Correlations Between Continuous Variables and Wada-fMRI LI Difference Scores
Given the non-Gaussian LI distributions, we also examined the same variables with Spearman correlations (, right columns). The only significant relationship was observed for the fMRI LI. Again, the more atypical the LI, the larger the absolute Wada-fMRI difference.
Next, a series of simple regression analyses were performed to examine the relationship between selected groups of predictor variables and the absolute value of the LI difference scores. Although most variables of interest were not correlated with the LI difference score, we hypothesized that they might collectively explain a significant amount of variance in the LI difference score. First, we entered subject variables that were hypothesized to have a relationship with discordance due to their association with atypical language organization in previous studies (handedness, age at seizure onset, mesial temporal sclerosis or hippocampal atrophy, full scale IQ). This model did not account for any significant variance in the LI difference score (Adjusted R2 = .01, F(4, 221) = 1.82, p =.13). In a separate regression analysis, we entered the Wada quality indices described above, which also did not account for a significant amount of the variance in LI difference scores (Adjusted R2 = -.01, F(7, 199) = .74, p =.64). Likewise, the fMRI quality indices did not predict a significant amount of the variance in LI difference scores (Adjusted R2 = .02, F(6, 208) = 1.77, p =.11).

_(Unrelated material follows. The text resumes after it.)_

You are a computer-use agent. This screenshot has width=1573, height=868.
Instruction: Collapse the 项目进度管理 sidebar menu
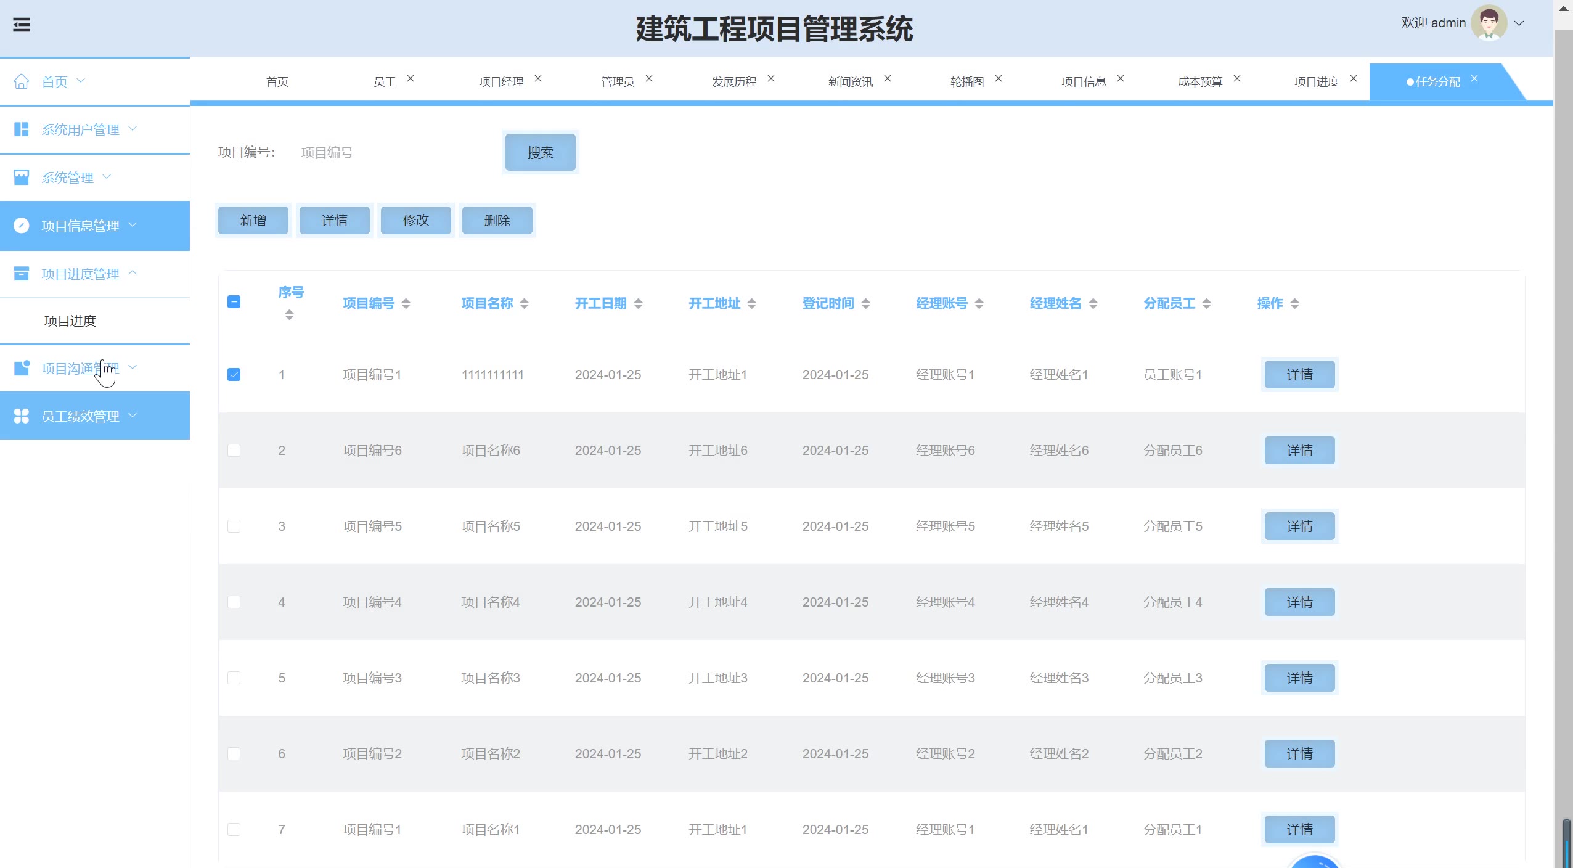(80, 274)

Finally, because the Wada LI and the fMRI LI were both significantly correlated with LI difference score, we used a hierarchical regression analysis to explore the relative predictive value of each LI. When the Wada LI was entered in block one followed by the fMRI LI in block two, the Wada LI accounted for 5% of the variance in Wada-fMRI LI difference scores (R2 change = .05, p =.001), and fMRI LI accounted for an additional 22% of the variance (R2change = .22, p < .0001). When the fMRI LI was entered first in block one followed by the Wada LI in block two, the fMRI LI accounted for 26% of the variance in Wada-fMRI LI difference scores (R2change = .26, p < .0001) and the Wada LI accounted for only an additional 2% of the variance (R2change = .02, p = .03). Thus most of the variance in LI difference scores is accounted for by the fMRI LI. The negative sign of this relationship () indicates that as the fMRI LI becomes more negative (meaning more atypical language), the LI discrepancy tends to increase.
Cases of Extreme Discordance
As mentioned above, there were four extreme cases of discordance, in which Wada indicated left dominance and fMRI indicated right dominance. Although comprising less than 2% of the sample, these cases are potentially informative with respect to causes of discordance. These patients were all right handed with right hemisphere seizure foci. Close examination of the Wada results for these patients did not reveal any potential quality issues. However, when the fMRI data were examined, one of the patients had extremely small number of activated voxels (76 total voxels, in contrast to a median activation of 12,299 voxels in the entire patient sample). In a post hoc analysis, we did not find a systematic statistical relationship between discordance and total activation volume. There was a numerically greater rate of discordance in the decile of the sample with the smallest activation volume (22% discordant) compared to the rest of the sample (13% discordant), but this difference did not approach significance (chi-square = 1.28, p = .26).